* TASK TO COMPLETE: Your reply should be an exact copy of the lines from the one that holds "Instruction: Click the Clusters" to the end of the data below.
##### INFORMATION SHOWN #####
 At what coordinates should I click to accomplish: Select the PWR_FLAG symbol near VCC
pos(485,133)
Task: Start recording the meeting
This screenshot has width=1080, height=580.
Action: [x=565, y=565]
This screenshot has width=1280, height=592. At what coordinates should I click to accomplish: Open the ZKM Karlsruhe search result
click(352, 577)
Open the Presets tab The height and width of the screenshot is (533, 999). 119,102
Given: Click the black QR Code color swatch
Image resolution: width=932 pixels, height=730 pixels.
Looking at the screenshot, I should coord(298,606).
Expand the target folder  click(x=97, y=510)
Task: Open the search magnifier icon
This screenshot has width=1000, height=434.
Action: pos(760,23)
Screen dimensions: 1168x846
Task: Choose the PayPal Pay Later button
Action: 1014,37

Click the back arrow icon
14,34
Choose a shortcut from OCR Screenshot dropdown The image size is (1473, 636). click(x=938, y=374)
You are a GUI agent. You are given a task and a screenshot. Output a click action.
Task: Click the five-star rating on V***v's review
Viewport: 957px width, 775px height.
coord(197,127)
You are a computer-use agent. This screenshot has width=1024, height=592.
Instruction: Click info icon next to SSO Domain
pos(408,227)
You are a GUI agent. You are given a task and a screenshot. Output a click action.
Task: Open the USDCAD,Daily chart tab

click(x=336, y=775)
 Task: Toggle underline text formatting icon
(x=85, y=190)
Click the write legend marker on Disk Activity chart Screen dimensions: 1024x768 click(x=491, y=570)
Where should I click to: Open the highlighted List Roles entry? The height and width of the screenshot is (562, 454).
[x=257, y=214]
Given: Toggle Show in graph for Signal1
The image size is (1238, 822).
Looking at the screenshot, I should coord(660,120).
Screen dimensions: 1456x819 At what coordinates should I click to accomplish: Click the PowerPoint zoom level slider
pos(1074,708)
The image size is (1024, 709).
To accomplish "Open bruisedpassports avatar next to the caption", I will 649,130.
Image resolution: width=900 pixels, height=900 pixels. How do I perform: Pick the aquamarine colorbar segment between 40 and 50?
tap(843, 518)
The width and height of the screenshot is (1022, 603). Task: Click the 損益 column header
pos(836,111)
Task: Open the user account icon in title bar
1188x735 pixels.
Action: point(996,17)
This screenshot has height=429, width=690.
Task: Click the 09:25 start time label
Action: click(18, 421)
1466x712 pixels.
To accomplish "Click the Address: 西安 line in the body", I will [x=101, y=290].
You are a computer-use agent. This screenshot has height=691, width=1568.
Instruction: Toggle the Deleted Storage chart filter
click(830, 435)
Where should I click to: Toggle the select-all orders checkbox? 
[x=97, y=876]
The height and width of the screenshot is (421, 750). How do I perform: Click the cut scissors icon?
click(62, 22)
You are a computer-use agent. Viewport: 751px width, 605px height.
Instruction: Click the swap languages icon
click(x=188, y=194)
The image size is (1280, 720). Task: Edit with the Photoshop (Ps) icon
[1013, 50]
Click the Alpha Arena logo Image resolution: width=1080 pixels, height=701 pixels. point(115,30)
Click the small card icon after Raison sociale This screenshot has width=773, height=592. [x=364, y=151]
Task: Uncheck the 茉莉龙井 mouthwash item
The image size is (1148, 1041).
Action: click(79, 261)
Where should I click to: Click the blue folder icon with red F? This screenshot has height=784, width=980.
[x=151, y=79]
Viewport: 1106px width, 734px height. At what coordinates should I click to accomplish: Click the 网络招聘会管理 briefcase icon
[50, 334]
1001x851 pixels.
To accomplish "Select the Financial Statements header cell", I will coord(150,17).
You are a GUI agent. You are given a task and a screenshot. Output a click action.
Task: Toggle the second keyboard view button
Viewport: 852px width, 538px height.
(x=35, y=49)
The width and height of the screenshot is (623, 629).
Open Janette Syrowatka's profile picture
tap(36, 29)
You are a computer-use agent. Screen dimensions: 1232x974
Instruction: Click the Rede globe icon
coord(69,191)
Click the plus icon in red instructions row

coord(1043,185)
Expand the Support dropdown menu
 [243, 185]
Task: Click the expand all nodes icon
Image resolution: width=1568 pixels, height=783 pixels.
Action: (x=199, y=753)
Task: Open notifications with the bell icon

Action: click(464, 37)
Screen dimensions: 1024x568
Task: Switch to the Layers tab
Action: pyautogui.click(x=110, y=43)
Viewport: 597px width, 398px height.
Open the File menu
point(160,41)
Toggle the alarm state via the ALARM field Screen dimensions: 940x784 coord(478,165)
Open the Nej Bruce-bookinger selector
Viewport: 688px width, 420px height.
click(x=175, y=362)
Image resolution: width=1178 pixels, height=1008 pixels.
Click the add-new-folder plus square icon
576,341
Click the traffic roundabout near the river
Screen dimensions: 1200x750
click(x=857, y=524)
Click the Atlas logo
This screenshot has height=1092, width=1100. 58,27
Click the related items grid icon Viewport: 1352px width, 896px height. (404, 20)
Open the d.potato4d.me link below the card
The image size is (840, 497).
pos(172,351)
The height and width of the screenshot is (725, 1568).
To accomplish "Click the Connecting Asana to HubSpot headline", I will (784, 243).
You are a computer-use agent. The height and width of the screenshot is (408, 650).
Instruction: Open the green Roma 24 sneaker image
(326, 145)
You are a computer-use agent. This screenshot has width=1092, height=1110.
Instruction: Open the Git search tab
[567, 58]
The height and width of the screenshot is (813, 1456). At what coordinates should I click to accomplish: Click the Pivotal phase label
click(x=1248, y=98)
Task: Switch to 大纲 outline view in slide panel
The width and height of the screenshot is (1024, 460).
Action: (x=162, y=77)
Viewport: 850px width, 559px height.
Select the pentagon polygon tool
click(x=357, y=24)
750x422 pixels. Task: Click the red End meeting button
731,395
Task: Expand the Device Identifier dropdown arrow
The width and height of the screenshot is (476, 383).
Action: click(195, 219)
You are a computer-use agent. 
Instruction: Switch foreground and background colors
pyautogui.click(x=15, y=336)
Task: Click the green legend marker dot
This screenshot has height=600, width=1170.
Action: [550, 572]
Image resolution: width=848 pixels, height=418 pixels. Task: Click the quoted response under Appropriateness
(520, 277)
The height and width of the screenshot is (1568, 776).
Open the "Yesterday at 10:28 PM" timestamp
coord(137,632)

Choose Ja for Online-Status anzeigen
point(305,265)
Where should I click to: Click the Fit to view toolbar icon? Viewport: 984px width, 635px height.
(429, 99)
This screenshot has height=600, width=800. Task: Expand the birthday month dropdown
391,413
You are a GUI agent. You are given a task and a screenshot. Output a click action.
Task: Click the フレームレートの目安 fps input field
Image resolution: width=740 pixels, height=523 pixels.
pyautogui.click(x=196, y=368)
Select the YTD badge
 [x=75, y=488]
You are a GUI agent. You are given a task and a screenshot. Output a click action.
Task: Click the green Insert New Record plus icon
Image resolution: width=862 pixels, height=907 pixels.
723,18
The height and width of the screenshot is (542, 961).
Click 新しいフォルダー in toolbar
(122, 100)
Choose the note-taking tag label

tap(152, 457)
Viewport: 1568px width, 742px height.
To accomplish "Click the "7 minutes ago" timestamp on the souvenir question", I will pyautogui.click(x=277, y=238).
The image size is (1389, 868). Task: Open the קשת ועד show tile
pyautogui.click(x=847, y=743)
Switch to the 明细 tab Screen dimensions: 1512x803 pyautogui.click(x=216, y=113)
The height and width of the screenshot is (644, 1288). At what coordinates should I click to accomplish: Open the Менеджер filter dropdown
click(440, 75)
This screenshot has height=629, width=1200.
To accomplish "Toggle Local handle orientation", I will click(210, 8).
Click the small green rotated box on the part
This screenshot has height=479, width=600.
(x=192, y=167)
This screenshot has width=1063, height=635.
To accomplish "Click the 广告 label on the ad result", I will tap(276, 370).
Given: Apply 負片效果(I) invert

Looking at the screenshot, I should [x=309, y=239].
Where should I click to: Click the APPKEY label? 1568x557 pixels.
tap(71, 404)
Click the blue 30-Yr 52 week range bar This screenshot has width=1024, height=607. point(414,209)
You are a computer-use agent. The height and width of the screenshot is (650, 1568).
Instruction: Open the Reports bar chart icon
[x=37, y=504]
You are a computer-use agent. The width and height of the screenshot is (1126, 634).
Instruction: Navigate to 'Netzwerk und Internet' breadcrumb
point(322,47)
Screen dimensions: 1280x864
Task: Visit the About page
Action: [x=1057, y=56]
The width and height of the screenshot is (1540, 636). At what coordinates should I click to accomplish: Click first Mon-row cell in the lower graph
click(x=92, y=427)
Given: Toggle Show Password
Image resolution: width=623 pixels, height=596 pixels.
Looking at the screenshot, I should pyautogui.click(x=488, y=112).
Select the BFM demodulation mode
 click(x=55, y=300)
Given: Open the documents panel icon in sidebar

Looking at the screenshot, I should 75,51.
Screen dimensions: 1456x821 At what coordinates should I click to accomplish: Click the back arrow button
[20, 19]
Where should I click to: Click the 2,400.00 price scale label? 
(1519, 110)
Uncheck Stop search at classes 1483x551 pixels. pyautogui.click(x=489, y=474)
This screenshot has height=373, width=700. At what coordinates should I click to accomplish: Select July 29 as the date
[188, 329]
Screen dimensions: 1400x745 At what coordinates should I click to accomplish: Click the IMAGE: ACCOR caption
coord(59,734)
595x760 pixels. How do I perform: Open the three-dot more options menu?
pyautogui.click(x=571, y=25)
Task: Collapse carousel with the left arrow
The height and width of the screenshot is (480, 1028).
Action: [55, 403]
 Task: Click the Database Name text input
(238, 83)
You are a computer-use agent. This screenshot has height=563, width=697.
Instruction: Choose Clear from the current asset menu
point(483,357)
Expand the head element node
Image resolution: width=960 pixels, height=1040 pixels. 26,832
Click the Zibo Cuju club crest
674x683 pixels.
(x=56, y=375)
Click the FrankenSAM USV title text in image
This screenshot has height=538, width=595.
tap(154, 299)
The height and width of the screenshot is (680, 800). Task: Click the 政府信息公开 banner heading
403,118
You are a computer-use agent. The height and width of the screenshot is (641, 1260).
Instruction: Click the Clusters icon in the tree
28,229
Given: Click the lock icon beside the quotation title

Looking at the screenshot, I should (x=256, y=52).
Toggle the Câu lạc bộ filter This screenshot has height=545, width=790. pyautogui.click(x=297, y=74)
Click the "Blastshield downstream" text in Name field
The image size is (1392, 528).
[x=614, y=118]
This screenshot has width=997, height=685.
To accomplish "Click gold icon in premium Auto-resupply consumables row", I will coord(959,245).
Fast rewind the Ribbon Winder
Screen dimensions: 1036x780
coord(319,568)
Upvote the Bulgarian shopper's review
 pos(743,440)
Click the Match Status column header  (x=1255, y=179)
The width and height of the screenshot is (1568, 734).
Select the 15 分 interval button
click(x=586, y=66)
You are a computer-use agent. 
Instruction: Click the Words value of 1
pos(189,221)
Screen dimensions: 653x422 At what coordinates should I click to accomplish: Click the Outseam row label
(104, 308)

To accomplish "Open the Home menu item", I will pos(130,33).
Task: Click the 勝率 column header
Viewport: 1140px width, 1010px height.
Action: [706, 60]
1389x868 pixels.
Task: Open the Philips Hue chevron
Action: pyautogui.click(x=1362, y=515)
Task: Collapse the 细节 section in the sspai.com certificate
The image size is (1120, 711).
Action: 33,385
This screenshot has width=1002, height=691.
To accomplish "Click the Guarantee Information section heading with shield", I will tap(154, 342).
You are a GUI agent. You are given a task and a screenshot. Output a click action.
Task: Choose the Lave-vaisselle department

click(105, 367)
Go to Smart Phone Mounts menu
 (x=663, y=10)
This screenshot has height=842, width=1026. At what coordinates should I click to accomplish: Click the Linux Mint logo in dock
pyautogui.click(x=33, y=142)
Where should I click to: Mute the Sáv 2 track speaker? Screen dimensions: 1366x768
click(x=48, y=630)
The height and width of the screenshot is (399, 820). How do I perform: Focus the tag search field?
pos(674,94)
#####
* TASK ANSWER:
Instruction: Click the Clusters icon in the tree
28,229
Given: Click the lock icon beside the quotation title

Looking at the screenshot, I should (x=256, y=52).
Toggle the Câu lạc bộ filter This screenshot has height=545, width=790. pyautogui.click(x=297, y=74)
Click the "Blastshield downstream" text in Name field
The image size is (1392, 528).
[x=614, y=118]
This screenshot has width=997, height=685.
To accomplish "Click gold icon in premium Auto-resupply consumables row", I will coord(959,245).
Fast rewind the Ribbon Winder
Screen dimensions: 1036x780
coord(319,568)
Upvote the Bulgarian shopper's review
 pos(743,440)
Click the Match Status column header  (x=1255, y=179)
The width and height of the screenshot is (1568, 734).
Select the 15 分 interval button
click(x=586, y=66)
You are a computer-use agent. 
Instruction: Click the Words value of 1
pos(189,221)
Screen dimensions: 653x422 At what coordinates should I click to accomplish: Click the Outseam row label
(104, 308)

To accomplish "Open the Home menu item", I will pos(130,33).
Task: Click the 勝率 column header
Viewport: 1140px width, 1010px height.
Action: [706, 60]
1389x868 pixels.
Task: Open the Philips Hue chevron
Action: pyautogui.click(x=1362, y=515)
Task: Collapse the 细节 section in the sspai.com certificate
The image size is (1120, 711).
Action: 33,385
This screenshot has width=1002, height=691.
To accomplish "Click the Guarantee Information section heading with shield", I will tap(154, 342).
You are a GUI agent. You are given a task and a screenshot. Output a click action.
Task: Choose the Lave-vaisselle department

click(105, 367)
Go to Smart Phone Mounts menu
 (x=663, y=10)
This screenshot has height=842, width=1026. At what coordinates should I click to accomplish: Click the Linux Mint logo in dock
pyautogui.click(x=33, y=142)
Where should I click to: Mute the Sáv 2 track speaker? Screen dimensions: 1366x768
click(x=48, y=630)
The height and width of the screenshot is (399, 820). How do I perform: Focus the tag search field?
pos(674,94)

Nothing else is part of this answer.